Perform Semantic Segmentation

A variation of the classification task is semantic segmentation at pixel level. Here, every single pixel in an image is assigned a class. The output is the fully segmented image.

Running It

For a simple scenario it is only necessary to provide the following parameters:

  • --dataset-folder specifies the location of the dataset on the machine
  • --runner-class semantic_segmentation specifies to use the code for this task and not the standard image classification one

For example:

python RunMe.py --dataset-folder /path/to/dataset --runner-class semantic_segmentation

For the segmentatin task, this structure is slightly different. The data should be split into a train, val, and test set (see prepare your data). Within each of these folders there has to be a sub-folder for the input images and the pixel-wise labelled ground truth, e.g.:

dataset/train/data/
dataset/train/gt/

Each image in the /data folder has a corresponding groun-truth image in the /gt folder. The images that belong together need to have the same name (but they can have a different file extension). The ground truth encoding has to be in the blue channel, with a different number for each class label.

dataset/train/data/page23.png
dataset/train/data/page231.png

dataset/train/gt/page23.png
dataset/train/gt/page231.png

Training and Epoch Definition:

For semantic segmentation at pixel level, the images need to be processes at full resolution. This leads to new challenges for large images, as they requires a lot of memory. To overcome this, the semantic segmentation runner samples random crops from the input image during training and validation. The train / val epoch is as long as the number of crops taken per image multiplied by then number of images in the data subset. During the test phase, the full image in processed with a sliding window with an overlap of 50% (keeping the maximum activation).

Troubleshooting:

See Troubleshooting

Visualize Results

In addition to those provided by the image classification (see perform image classification), the following visualizations are produced:

  • Visualized segmentation output, where each class is highlighted in a different colour.

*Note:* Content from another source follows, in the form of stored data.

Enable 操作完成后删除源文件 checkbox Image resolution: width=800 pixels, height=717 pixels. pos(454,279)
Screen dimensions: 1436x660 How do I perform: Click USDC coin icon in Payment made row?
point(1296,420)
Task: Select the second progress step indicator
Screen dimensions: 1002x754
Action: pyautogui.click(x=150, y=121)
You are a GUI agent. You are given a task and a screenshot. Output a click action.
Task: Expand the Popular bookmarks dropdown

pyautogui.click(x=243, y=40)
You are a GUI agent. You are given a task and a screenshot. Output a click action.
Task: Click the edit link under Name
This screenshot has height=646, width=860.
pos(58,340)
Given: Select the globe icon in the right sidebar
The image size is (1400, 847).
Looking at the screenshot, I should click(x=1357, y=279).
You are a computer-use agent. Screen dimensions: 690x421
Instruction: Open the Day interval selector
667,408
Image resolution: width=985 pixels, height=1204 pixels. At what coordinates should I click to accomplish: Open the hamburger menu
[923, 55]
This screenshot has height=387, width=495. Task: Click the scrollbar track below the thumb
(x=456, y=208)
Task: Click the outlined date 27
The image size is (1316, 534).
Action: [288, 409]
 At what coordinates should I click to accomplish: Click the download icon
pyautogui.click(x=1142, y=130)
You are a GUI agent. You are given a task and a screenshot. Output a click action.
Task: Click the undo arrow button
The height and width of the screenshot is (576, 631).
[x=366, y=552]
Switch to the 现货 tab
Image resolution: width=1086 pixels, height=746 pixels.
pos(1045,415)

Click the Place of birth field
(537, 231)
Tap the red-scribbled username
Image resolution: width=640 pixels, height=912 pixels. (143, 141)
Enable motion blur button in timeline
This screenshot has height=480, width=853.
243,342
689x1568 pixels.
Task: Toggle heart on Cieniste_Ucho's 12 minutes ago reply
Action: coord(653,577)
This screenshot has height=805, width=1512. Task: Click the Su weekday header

Example input image from the DIVA-HisDB dataset:

Input image

Visualization of the pixel-wise labels (here from the ground truth):

Visualization of the ground truth

Segmentation Output

The output of the segmentation are the pixel-wise labels of the input image. The output image is saved in the same format as the ground truth image. The class labels are encoded in the blue channel of the RGB image.

Customization Options

There are a lot of elements that can be modified in an experiment. Many functionalities are already implemented and accessible through a command line parameters.

See customizing options for a brief overview of the most common ones.

Specifically for the semantic segmentation, there are the following additional options which are important to think about:

  • --imgs-in-memory specifies how many images should be loaded into memory at the same time
  • --crop-size specifies the size of the crops from the full image used during training and validation
  • --crops-per-image specifies how many crops are taken per image during one epoch during training and validation

For a comprehensive list of the possibilities offered by the framework see the latest version of the docs.

Special case: DIVA-HisDB dataset

For the DIVA-HisDB dataset there is a separate runner available, which also provides an output like the DIVA layout analysis evaluator. It also considers the boundary-pixels, which are set to background for the loss computation.